Balance del Operativo Verano: la Policía labró 375 infracciones en zonas turísticas de San Juan

Con el cierre de la temporada estival, la Policía de San Juan presentó el balance del Operativo Verano, que se desarrolló entre diciembre y marzo en distintos puntos turísticos y de alta concurrencia de la provincia.

El comisario mayor Ricardo Díaz, jefe del D7, informó que durante los controles se labraron 375 actas de infracción, se radiaron 262 vehículos y se retuvieron 99 licencias de conducir.

En cuanto a situaciones más graves, se detectaron 7 casos de conductores en estado de intoxicación alcohólica, encuadrados en el artículo 23 de la normativa vigente.

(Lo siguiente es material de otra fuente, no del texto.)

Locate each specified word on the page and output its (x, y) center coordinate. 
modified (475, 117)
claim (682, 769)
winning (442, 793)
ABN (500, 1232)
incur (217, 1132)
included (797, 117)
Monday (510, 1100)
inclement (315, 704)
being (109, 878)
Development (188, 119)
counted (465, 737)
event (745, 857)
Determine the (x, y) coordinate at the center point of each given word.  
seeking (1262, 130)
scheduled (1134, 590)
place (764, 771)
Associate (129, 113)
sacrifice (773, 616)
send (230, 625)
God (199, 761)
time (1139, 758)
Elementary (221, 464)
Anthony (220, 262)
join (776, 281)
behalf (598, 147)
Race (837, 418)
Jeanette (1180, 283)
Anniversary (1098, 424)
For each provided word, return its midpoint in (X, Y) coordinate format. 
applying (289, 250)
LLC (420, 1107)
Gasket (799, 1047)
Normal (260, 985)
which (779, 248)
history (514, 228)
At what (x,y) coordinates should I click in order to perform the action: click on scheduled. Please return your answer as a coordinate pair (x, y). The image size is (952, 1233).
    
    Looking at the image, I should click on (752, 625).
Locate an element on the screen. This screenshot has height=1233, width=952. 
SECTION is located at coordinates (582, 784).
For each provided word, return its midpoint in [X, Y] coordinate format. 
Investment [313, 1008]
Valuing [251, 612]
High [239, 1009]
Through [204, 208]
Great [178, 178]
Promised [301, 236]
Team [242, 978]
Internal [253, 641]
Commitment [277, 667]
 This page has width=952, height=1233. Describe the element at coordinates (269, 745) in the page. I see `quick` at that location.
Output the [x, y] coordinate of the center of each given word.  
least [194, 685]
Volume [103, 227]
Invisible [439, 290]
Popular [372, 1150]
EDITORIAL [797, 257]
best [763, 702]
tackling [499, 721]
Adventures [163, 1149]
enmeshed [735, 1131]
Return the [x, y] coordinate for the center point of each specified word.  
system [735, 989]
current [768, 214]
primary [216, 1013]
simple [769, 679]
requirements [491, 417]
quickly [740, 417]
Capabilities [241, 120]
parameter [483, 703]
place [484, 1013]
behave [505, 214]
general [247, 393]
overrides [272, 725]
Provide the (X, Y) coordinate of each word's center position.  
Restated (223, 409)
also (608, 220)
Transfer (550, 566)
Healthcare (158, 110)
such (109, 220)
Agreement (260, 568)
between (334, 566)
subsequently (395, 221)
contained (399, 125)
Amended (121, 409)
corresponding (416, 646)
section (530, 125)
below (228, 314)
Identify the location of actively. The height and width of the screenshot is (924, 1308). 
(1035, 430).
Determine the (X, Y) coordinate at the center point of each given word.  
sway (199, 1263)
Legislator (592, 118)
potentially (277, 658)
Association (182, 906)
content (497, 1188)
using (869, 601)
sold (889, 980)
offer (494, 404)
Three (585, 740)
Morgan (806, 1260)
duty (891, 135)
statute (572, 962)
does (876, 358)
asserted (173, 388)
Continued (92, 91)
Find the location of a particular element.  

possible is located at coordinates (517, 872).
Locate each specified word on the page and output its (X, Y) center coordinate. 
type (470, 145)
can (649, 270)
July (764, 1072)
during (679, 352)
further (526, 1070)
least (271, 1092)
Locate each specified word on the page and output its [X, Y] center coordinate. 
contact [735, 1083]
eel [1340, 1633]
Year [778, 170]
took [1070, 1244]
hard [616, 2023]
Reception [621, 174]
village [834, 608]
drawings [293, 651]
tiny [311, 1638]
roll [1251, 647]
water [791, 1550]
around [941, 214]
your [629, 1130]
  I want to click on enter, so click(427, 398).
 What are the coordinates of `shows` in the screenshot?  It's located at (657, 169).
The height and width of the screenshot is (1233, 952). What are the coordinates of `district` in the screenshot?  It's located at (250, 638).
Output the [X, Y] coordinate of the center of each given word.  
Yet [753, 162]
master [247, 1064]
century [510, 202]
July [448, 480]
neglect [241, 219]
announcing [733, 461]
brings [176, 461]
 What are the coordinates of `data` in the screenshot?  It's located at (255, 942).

A pesar de estos casos, Díaz aseguró que “en general el balance es positivo”.

El jefe policial destacó además que durante el verano hubo una gran afluencia de personas en sectores como el dique, el perilago y el río Calle Las Moras, especialmente durante los fines de semana. Incluso, en algunos momentos la cantidad de visitantes fue tan elevada que se debió restringir el acceso antes de lo previsto debido a la saturación de los lugares.

“A pesar de la gran cantidad de gente, todo el operativo finalizó sin novedades graves”, señaló.

Entre las infracciones más frecuentes, el ranking estuvo encabezado por no utilizar el cinturón de seguridad. En segundo lugar se ubicó circular sin las luces reglamentarias encendidas, mientras que el tercer puesto fue para conducir con una sola mano, una práctica que en muchos casos está vinculada al uso del teléfono celular.

Sobre este punto, Díaz advirtió que el celular representa un riesgo adicional al volante. “Tiene un agravante, no solo porque el conductor suelta una mano del volante, sino porque además genera una distracción en la conducción”, explicó, y agregó que en la mayoría de los casos detectados los conductores manipulaban el teléfono mientras manejaban.

El comisario también alertó sobre los riesgos de las distracciones al conducir. Según explicó, un vehículo que circula a 100 kilómetros por hora necesita aproximadamente 120 metros para detenerse desde que el conductor detecta un obstáculo y acciona el freno, siempre en condiciones normales. “Si el pavimento está mojado o el conductor no tiene el control total del vehículo, la distancia puede ser mayor”, indicó.

Desde el D7 remarcaron que la seguridad vial se sostiene en dos pilares: la prevención y la sanción. En ese sentido, Díaz destacó el trabajo de concientización que se realiza durante todo el año. “Trabajamos mucho con charlas en escuelas y campañas de educación vial. Pero cuando no queda otra, también está la infracción”, afirmó.

Por último, el jefe policial subrayó que el Operativo Verano fue un apoyo clave para la tarea habitual de la división, especialmente en los sectores donde se concentra una gran cantidad de personas durante los meses más calurosos. “El operativo ha sido de gran ayuda para nuestra tarea y permitió reforzar los controles en lugares de alta concurrencia”, concluyó.